One of the most recent projects in the guidebook is Alberni, a 43-storey luxury condo tower designed by Kengo Kuma & Associates with Merrick Architecture. Photo by Robin Ward

By presenting False Creek as the starting point for the book, the usual suspects of Gastown, Chinatown, and Strathcona are able to follow without much ado, with the downtown CBD and West End still rounding out the book’s core framework, as it has for close to five decades. As a past architectural walking tour guide for the AIBC who led variations of these six walks, I have been watching the transformation of the downtown and environs with interest since the late nineties, and was very curious to see which recent buildings the authors would be able to include at the time of the book’s publishing. The final selection includes Bjarke Ingels Group and DIALOG’s Vancouver House, Revery’s Butterfly, Kengo Kuma and Merrick Architecture’s Alberni, and Herzog and de Meuron and Perkins&Will’s design for a new Vancouver Art Gallery.

By consolidating some of the chapters from the previous edition, the authors have been able to reduce the previous fourteen walks to ten. The tenth tour in the book requires a car as it covers a wide geographic area, including Surrey, Richmond, New Westminster, Port Moody, and Burnaby. This section is a substantial addition to the book, providing for several new buildings atop Mount Burnaby at SFU, along with a num­ber of buildings in Surrey’s growing civic precinct, including its main library by Revery.

Designed by NIck Milkovich Architects and Arthur Erickson, the Waterfall Building groups live-work studios around a courtyard with a wedge-shaped pavilion intended as an art gallery. Photo by Robin Ward

As a resident of New Westminster, I appreciated the inclusion of the Anvil Centre by HCMA and MCM, along with the new Sapperton District adjacent to the Royal Columbian Hospital, an often overlooked transit-oriented development masterplanned by Henriquez Partners Architects. Like its older cousin at New Westminster Station, Sapperton will be home to four new residential towers at its build-out, and has turned the area into a vibrant, walkable community. 

Like the story of False Creek, the Expo Line anchors another narrative thread, as its expansion to include the Millennium, Evergreen, and Canada Lines has allowed for Metro Vancouver to remain a fifteen-minute city. The new Broadway Line is also mentioned several times in the current edition, particularly as it enables the Broadway Plan. As the book’s authors make clear, this new plan will potentially affect some 500 blocks along the Broadway corridor, currently home to twenty-five percent of the city’s rental housing stock. Perhaps the game changer here will be the arrival of Indigenous development on the Heather and Jericho lands, along with the Squamish nation’s Sen’ákw, designed by Revery with Kasian, which has already broken ground at the southern foot of the Burrard Street Bridge.

Kalman and Ward note that the most unprecedented result of Truth and Reconciliation, “unforeseen by CityPlan and EcoDensity (or previous editions of this book), is that First Nations would assert their rights and initiate development.” They ask: “Will these initiatives shift the dynamics of real estate development in Vancouver? They will certainly test the sincerity of the City’s 2014 pledge of reconciliation.”

The results of these new developments will doubtless be documented in a future edition. Meanwhile, the fifth edition offers a hopeful narrative of moving into the future together by building upon the lessons of our past. In the spirit of Expo ’86, this positive motion continues to propel this city forward to becoming a place we can all call home.

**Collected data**
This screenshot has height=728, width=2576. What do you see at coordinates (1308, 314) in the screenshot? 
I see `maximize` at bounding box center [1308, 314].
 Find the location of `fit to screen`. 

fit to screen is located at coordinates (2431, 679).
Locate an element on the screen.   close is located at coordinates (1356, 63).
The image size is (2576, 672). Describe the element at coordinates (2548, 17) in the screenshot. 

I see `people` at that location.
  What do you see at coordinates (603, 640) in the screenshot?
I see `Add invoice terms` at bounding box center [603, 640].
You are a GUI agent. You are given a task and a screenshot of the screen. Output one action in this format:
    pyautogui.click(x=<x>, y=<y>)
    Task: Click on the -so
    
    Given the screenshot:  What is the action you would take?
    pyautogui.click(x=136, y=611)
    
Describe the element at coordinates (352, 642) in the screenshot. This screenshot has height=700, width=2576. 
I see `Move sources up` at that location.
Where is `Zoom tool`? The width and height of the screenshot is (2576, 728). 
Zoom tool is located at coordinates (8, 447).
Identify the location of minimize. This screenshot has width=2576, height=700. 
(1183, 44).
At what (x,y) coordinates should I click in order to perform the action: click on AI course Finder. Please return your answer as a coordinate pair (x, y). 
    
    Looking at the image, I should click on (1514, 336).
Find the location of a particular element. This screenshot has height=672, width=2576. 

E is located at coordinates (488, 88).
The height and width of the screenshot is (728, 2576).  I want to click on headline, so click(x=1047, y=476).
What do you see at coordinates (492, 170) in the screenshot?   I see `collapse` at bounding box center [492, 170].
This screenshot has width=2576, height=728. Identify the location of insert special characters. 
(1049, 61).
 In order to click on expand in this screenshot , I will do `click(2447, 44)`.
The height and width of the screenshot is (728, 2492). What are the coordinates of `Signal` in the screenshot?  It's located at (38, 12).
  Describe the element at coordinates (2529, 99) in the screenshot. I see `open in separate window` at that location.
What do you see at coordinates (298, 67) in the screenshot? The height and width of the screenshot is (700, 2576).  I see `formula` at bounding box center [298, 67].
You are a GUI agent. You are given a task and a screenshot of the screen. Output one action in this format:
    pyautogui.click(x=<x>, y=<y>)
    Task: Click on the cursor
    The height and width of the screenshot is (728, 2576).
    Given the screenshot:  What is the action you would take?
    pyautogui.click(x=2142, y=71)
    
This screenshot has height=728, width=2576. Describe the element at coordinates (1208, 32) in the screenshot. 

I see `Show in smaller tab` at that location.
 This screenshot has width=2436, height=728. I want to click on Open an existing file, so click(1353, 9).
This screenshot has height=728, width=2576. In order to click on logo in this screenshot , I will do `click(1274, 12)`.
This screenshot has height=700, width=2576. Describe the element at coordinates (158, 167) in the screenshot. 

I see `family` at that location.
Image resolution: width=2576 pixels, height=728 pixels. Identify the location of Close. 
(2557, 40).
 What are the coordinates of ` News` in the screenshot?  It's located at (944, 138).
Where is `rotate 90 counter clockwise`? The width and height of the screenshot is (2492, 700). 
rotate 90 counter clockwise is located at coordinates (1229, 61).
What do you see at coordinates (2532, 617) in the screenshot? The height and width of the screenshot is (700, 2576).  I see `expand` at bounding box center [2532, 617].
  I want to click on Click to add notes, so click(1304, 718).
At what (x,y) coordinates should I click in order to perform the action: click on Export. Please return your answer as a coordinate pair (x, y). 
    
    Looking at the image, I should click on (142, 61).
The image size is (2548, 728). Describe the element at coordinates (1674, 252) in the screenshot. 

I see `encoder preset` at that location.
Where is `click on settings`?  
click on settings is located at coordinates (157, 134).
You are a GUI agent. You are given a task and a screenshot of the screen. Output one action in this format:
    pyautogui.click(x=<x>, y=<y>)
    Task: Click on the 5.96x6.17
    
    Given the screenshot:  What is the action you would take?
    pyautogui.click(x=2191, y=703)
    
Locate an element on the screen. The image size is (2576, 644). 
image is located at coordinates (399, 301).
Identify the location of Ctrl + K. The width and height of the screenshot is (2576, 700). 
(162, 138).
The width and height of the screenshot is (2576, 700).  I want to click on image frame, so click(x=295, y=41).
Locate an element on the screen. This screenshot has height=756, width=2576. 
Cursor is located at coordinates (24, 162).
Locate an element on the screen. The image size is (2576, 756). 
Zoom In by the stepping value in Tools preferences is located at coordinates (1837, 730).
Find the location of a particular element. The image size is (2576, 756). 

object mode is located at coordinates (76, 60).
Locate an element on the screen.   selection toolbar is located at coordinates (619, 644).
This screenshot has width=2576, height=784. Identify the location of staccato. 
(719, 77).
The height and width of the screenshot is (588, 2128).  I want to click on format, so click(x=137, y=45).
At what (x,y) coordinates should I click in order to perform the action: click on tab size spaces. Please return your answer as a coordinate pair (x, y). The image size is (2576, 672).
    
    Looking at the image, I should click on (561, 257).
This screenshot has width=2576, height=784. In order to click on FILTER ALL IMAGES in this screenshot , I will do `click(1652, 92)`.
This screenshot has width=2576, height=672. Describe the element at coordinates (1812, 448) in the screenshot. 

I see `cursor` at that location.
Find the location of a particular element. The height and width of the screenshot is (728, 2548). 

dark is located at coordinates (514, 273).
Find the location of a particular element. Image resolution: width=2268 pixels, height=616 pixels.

**What you will do**
(A) According to the review, why does the tenth tour in the book require a car? Answer in one to three sentences.
(B) Answer these questions from the review, one per line:
(i) How many storeys does the Alberni tower have?
(ii) Which firm designed Surrey's main library?
(iii) How many new residential towers will Sapperton have at its build-out?
The data above has no connection to the text.

**Exercise results**
(A) The tenth tour requires a car because it covers a wide geographic area. It takes in Surrey, Richmond, New Westminster, Port Moody, and Burnaby.

(B)
(i) 43
(ii) Revery
(iii) Four